"Dumme" MacOS-Schadsoftware attackiert Krypto-Chat-Teilnehmer über Slack und Discord

Sicherheitsforscher haben eine MacOS-Schadsoftware entdeckt, welche Nutzer attackiert, die auf Slack und Discord über Kryptowährungen diskutieren, wie SC Media UK am 2. Juli berichtete.

Remco Verhoef, der Gründer der Netzwerksicherheitsfirma DutchSec machte am 30. Juni mit einem Blog-Beitrag für das Trainingsinstitut für Informationssicherheit und Cybersicherheit Sans Institute auf die Schadsoftware aufmerksam.

Laut Verhoef kopieren die Angreifer die Online-Persönlichkeit der Administratoren oder "Schlüsselfiguren" in Chats mit dem Thema Krypto und teilen "kleine Schnipsel", die heruntergeladen werden und bösartige Binärdateien ausführen. SC Media UK merkt an, dass die Schadsoftware Nutzerpasswörter stehlen kann und diese auf einer lokalen Maschine speichert, den Verhoef als den vermutlich in den Niederlanden stationierten Server des deutschen Providers CorwnClouds identifizierte.

Am 29. Juni schrieb Patrick Wardle von der Firma Digital Security auf der Plattform Objective-See über die Mac-tangierenden Softwareangriffe: "anscheinend fordern die Angreifer die Nutzer auf, sich selbst zu infizieren" - und zwar auf eine "eher massive MachO-Binärdatei".

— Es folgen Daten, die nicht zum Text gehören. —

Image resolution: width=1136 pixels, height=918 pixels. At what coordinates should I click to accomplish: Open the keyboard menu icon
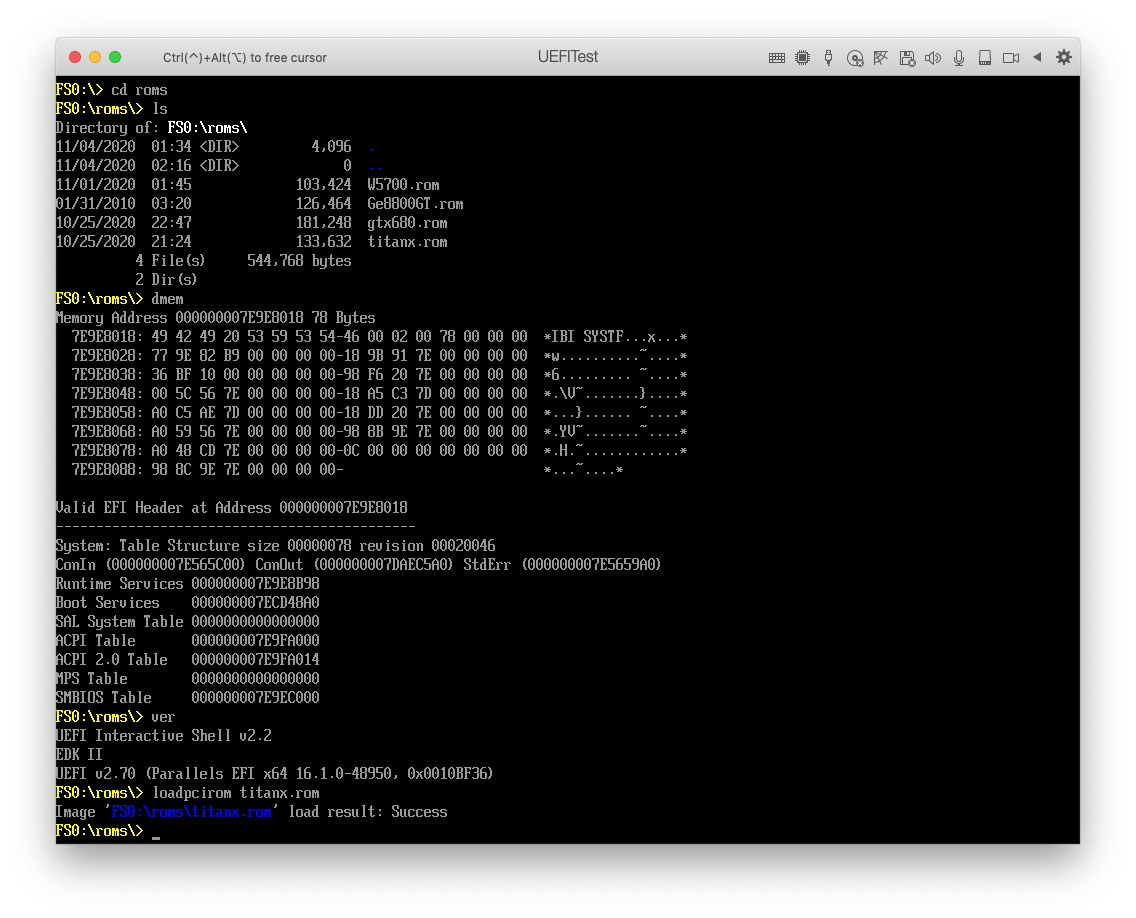pyautogui.click(x=776, y=58)
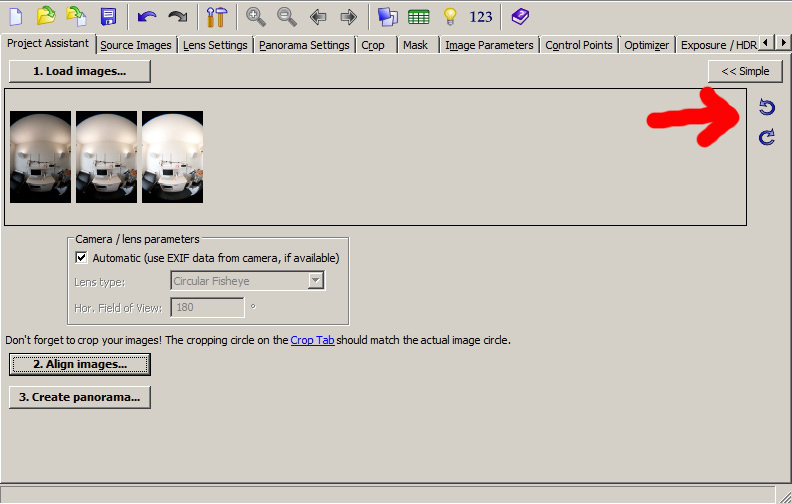
Task: Switch to the Control Points tab
Action: 579,45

Wardle schließt seinen Blog-Beitrag damit, dass er eine Reihe von Gründen auflistet, warum er die Schadsoftware "OSX.Dummy" getauft hat:

  • "Die Infektionsmethode ist dumm
  • Die massive Größe der Binärdatei ist dumm
  • Der Persistenzmechanismus ist lahm (und daher auch dumm)
  • Die Fähigkeiten sind eher begrenzt (und daher auch dumm)
  • Sie [die Schadsoftware] ist bei jedem Schritt einfach zu entdecken (was auch dumm ist)
  • ... und außerdem speichert die Schadsoftware Nutzerpasswörter als dumpdummy".

Laut Alex Hinchliffe, einem Analysten für Bedrohungen bei Unit 42 und Palo Alto Networks, ist es wahrscheinlich, dass sich solche Attacken "mit der Zeit verbessern", weswegen Multi-Faktor-Authentifizierungen für den Beitritt zum Chatroom einer Organisation verwendet werden sollten.

Erst heute Morgen wurde ein neuer Angriff auf Bitcoin-(BTC)-Nutzer - mit bisher 2,3 Mio. Opfern - gemeldet, bei denen die Angreifer die Kontrolle über das Windows-Clipboard erlangen, und die BTC-Adressen der Nutzer mit denen der Angreifer austauschen. Letzte Woche hieß es in einem Bericht von McAfee Labs, dass die Kryptojacking-Vorfälle im ersten Quartal 2018 um 629 Prozent zugenommen haben.